I don't think the term 'algorithmics' appears very often in publications, it's
more of an umbrella term for many things. The stuff we work in our group is
sort of the practical side of theoretical computer science, in that our focus
is on algorithms that can be efficiently implemented and don't just look good
on paper. The methodology is called Algorithm Engineering, it's described
quite well in
[https://en.wikipedia.org/wiki/Algorithm_engineering](https://en.wikipedia.org/wiki/Algorithm_engineering).
Apart from ESA's track B, the major conferences there are Alenex and SEA
(Symposium on Experimental Algorithms). All three are open access.

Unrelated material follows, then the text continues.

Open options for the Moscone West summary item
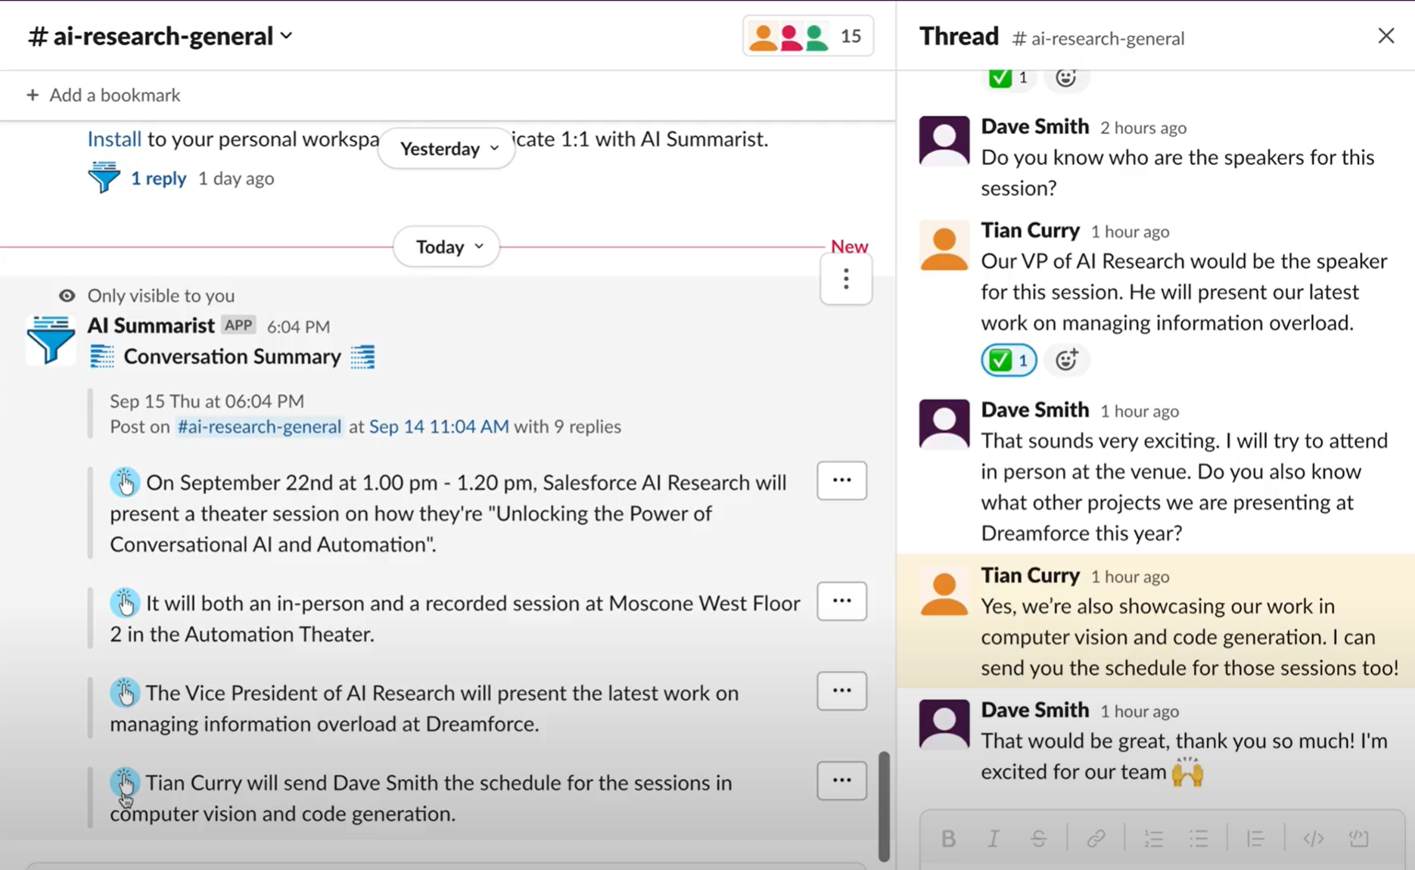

It's difficult to recommend anything in particular, not only because the scope
is very broad, but also because most papers aren't written for a wide
audience. Good writing is not something that academics optimize for
(perversely, good writing can be seen as a negative point, in that if a paper
is easy to understand, it may be rejected for being too simple), nor is it
taught. Maybe something like [https://github.com/papers-we-love/papers-we-
love](https://github.com/papers-we-love/papers-we-love) could serve as a
starting point?

------
TeMPOraL
How is it that the abstract is talking about "Java version" and "Python
version" when discussing computational complexity? Aren't algorithms
algorithms, independent of the language you're implementing them in?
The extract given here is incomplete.